Emsal Mahkeme Kararı Samsun Asliye Ticaret Mahkemesi 2020/838 E. 2023/715 K. 08.06.2023 T.

Görüntülediğiniz mahkeme kararı henüz kesinleşmemiştir. Yararlı olması amacıyla eklenmiştir.

T.C. SAMSUN ASLİYE TİCARET MAHKEMESİ Esas-Karar No: 2020/838 Esas – 2023/715
T.C.
SAMSUN
ASLİYE TİCARET MAHKEMESİ TÜRK MİLLETİ ADINA GEREKÇELİ KARAR
ESAS NO : 2020/838 Esas
KARAR NO : 2023/715

HAKİM :
KATİP :

DAVACI :
VEKİLLERİ :
DAVALI :
VEKİLİ :
DAVA : Tazminat (Ölüm Ve Cismani Zarar Sebebiyle Açılan Tazminat)
DAVA TARİHİ : 20/11/2020
KARAR TARİHİ : 08/06/2023
KARARIN YAZ. TARİH : 07/07/2023
Davacı vekili tarafından davalı aleyhine açılan davanın mahkememizde yapılan açık yargılaması sonucunda:
GEREĞİ DÜŞÜNÜLDÜ:
İDDİA VE SAVUNMALARIN ÖZETİ:
Davacı vekili mahkememize vermiş olduğu dava dilekçesini özetle; 11/08/2023 günü dava dışı …’nın sevk ve idaresindeki … plakalı motosikleti ile dava dışı …’nın sevk ve idaresindeki … plakalı minibüsün çarpışması sonucu ölümlü yaralanmalı ve maddi hasarlı trafik kazası meydana geldiğini, kazaya karışan sürücüsü …’nın vefat ettiğini, müvekkili …’ın iş bu kazada … plakalı araçta yolcu konumunda iken yaralanarak malul hale geldiğini, kazanın oluşumunda … plakalı motosiklet sürücüsünün asli kusurlu olduğunu, … plakalı araç sürücüsünün herhangi bir kusuru olmadığını, kazaya sebebiyet veren motosikletin sigortası olmadığından iş bu davayı Güvence Hesabına başvuru yaptıklarını, herhangi bir ödeme yapılmadığını belirterek, iş bu davaya konu kazada müvekkilinin cismani zarara uğraması nedeniyle mahkemece belirlenecek sürekli iş göremezlik tazminatının davalıdan tahsili ile müvekkiline ödenmesine karar verilmesini talep etmiştir.
Davalı vekili cevap dilekçesinde özetle; davacının usulüne uygun olarak başvuru yapmadığından dava şartını yerine getirmeden iş bu davayı açmasının usul ve yasaya aykırı olduğunu, ayrıca davacının taleplerinin zamanaşımına uğradığını, davaya bakmakla Asliye Hukuk Mahkemelerinin görevli olduğunu, müvekkili kurumun motosiklet kazalarından sorumlu olmadığını, taraflar tacir olmadığından ve taraflar arasında ticari bir iş de bulunmadığından davacı tarafın avans faiz oranı ile birlikte hesaplama yapılması talebinin de reddi gerektiğini belirterek, haksız ve hukuka aykırı davanın usulden reddine karar verilmesini talep etmiştir.

-.-.-

Yapılacak İş
Trafik kazasından doğan tazminat davasına ait mahkeme kararını, davalı vekilinin cevap dilekçesinin özetinden sonra gelecek kısımla sürdürün.

Veri Kümesi İçeriği
-.-.-

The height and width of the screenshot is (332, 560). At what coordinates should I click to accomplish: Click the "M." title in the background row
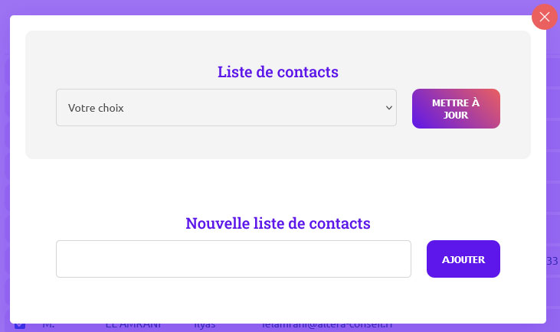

-.-.-

Alıştırmanın Yanıtı
DELİLLER:
Dava dilekçesi ekinde, başvuru evrakı, arabuluculuk son tutanağı ibraz edilmiştir.
Davacı vekili tarafından 11/11/2020 tarihli delil dilekçesi ibraz edilmiştir.
Atasam Hastanesine yazılan yazıya cevap verilmiş, ekinde davacıya ait tedavi evraklarının gönderildiği görülmüştür.
Güvence Hesabına yazılan yazıya cevap verilmiş, ekinde hasar dosyasının gönderildiği görülmüştür.
Samsun Gazi Devlet Hastanesi’nden davacıya ait tedavi evrakları celb edilmiştir.
Samsun 7 Asliye Ceza Mahkemesinin 2013/156 esas sayılı dosyası uyap sistemi üzerinden celb edilmiştir.
Davalı vekili tarafından 14/04/2021 tarihli ihbar dilekçesi sunulmuştur.
Samsun İl Emniyet Müdürlüğüne yazılan yazıya cevap verilmiştir.
Adli Trafik uzmanı bilirkişiden 27/05/2021 tarihli rapor aldırılmıştır.
Samsun 2. Sulh Hukuk Mahkemesinin 2013/2016 esas sayılı dosyası uyap sistemi üzerinden celb edilmiştir.
Davacı vekili tarafından 21/11/2022 havale tarihli dilekçe ile ekinde davacıya ait tedavi evrakları ve 1 adet CD sunulmuştur.
OMÜ’den 02/12/2022 ve 14/04/2023 tarihli maluliyet raporları aldırılmıştır.
DELİLLERİN DEĞERLENDİRİLMESİ VE GEREKÇE:
Dava, trafik kazası sebebiyle oluşan maluliyete dayalı maddi tazminat istemine ilişkindir.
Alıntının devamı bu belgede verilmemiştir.